To implement a profiler one must first parse the source code and generate an Abstract Syntax Tree (AST) of the code. Each node of the AST describes the syntactic category of the code stored within it (function, statement, while-statement, etc.). So at the top level is a syntactic category corresponding to a program, class, or function (such as in the case of a main). Under that are sub-trees that further detail the syntactic categories of each part of the code. Such things as declarations, parameter lists, while-statement, and expression statements will describe the various parts of the program.

After the AST is generated it can then be traversed and the appropriate syntactic structures can be found that need to be instrumented. Once a construct is found, say a function, new code can be inserted that keeps track of how many times that function is executed.

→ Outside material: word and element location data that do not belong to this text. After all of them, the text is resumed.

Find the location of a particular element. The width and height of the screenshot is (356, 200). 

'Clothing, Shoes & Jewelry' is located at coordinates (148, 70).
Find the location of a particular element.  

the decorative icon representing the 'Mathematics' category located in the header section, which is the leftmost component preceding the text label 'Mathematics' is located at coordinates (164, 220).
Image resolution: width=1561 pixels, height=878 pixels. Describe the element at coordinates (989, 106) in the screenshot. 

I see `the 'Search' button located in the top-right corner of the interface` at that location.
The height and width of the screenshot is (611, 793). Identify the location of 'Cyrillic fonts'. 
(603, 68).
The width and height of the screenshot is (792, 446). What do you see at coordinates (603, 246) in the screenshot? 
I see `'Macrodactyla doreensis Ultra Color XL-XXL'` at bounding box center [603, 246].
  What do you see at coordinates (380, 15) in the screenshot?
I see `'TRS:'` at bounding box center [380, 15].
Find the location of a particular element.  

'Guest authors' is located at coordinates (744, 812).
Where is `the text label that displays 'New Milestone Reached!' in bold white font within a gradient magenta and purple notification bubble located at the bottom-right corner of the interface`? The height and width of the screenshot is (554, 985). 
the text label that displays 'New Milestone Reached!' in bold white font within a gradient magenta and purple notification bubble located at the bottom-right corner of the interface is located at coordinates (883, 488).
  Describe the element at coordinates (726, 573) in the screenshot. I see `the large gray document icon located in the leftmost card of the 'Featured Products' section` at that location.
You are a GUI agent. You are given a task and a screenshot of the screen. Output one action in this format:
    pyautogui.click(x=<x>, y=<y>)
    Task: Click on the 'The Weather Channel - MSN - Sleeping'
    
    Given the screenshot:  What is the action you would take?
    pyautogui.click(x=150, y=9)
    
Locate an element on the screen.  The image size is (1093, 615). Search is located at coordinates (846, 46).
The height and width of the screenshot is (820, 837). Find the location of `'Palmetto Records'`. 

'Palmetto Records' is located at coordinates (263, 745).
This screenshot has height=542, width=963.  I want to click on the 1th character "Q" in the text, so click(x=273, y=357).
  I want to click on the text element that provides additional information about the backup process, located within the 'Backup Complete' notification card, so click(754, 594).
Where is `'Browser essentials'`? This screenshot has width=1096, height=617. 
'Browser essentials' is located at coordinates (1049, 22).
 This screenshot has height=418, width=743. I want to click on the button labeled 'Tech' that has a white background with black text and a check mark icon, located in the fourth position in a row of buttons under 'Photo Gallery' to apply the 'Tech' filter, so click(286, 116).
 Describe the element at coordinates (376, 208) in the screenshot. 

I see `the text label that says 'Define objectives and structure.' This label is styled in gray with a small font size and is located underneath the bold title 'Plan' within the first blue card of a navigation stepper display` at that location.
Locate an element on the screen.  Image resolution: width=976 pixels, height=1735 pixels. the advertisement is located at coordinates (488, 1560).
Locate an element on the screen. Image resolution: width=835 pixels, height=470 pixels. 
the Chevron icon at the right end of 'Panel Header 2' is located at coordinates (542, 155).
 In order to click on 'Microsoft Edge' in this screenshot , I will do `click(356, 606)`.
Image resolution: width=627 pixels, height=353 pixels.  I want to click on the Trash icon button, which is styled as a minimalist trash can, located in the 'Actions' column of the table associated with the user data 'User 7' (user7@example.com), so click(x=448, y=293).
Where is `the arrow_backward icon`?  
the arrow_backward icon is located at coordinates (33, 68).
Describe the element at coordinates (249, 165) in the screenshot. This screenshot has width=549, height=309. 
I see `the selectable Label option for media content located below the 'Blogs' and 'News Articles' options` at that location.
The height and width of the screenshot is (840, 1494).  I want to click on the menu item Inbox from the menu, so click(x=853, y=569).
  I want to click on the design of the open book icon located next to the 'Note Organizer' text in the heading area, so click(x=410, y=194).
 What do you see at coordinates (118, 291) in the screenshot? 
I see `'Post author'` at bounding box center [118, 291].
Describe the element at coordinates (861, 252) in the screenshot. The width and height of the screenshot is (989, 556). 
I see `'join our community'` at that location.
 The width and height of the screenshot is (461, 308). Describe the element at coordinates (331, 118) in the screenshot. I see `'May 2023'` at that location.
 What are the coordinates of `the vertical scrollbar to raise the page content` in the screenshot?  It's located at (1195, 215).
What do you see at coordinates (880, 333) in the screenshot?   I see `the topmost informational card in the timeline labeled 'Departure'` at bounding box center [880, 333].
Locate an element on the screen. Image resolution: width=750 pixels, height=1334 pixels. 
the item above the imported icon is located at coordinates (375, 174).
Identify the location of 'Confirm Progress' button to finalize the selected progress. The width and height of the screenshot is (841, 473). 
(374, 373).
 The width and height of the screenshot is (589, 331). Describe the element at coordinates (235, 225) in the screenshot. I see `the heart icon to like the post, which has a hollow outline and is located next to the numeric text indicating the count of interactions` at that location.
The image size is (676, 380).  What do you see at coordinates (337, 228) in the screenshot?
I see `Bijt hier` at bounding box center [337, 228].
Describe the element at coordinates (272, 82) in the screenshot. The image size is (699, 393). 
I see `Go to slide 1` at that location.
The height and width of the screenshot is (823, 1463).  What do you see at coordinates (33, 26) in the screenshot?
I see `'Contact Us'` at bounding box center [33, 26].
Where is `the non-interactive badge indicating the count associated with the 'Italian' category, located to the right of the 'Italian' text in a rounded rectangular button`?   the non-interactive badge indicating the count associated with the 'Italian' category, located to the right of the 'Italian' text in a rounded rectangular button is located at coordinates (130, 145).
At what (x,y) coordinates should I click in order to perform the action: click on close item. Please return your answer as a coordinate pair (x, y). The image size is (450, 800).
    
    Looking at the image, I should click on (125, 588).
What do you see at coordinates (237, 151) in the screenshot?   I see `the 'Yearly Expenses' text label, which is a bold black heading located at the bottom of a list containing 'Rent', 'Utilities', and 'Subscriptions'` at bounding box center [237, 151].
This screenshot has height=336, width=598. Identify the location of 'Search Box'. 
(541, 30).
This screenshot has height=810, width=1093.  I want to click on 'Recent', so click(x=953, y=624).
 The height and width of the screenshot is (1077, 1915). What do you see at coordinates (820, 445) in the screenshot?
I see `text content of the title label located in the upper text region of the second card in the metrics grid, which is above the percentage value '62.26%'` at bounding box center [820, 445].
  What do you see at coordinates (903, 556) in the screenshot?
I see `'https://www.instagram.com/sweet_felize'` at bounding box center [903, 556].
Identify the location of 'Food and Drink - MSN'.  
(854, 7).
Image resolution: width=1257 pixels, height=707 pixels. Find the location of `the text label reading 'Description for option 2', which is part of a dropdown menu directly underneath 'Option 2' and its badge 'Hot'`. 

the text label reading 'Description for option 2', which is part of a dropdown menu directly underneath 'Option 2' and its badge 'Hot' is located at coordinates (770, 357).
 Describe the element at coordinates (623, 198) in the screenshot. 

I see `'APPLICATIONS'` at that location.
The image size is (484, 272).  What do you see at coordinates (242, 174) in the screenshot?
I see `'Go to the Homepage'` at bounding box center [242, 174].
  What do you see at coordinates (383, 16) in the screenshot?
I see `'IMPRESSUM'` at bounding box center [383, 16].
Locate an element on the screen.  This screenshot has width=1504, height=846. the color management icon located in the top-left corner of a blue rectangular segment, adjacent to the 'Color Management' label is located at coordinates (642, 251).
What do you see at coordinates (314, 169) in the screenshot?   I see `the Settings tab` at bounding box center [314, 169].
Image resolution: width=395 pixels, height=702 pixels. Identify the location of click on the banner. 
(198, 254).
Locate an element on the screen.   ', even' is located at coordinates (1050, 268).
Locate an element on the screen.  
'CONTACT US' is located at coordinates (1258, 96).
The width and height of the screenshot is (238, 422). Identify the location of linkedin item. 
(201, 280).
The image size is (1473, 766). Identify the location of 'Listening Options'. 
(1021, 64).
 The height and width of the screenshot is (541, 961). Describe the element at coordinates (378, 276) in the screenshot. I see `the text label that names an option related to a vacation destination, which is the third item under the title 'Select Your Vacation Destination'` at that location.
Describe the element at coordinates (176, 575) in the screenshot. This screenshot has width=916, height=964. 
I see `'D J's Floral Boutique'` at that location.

The most difficult part of constructing a profiler is correctly parsing the source code. Unfortunately, C++ is notoriously difficult to parse. So here we will use a parsing tool called srcML. This tool reads in C++ code and marks up the code with XML tags (e.g., block, if, while, condition, name, etc). That is, the output is an AST in XML. The XML representation is called srcML (source code markup language).

Given the code example:
    void foo(int x) {
        ++x;
    }
The following is srcML 1.0 with tags. It is indented for readability and to see the tree structurue. The function has 4 children, the function type, the name of the function, the parameter_list, and the block. Each <tag> has an end-tag </tag>, as in HTML.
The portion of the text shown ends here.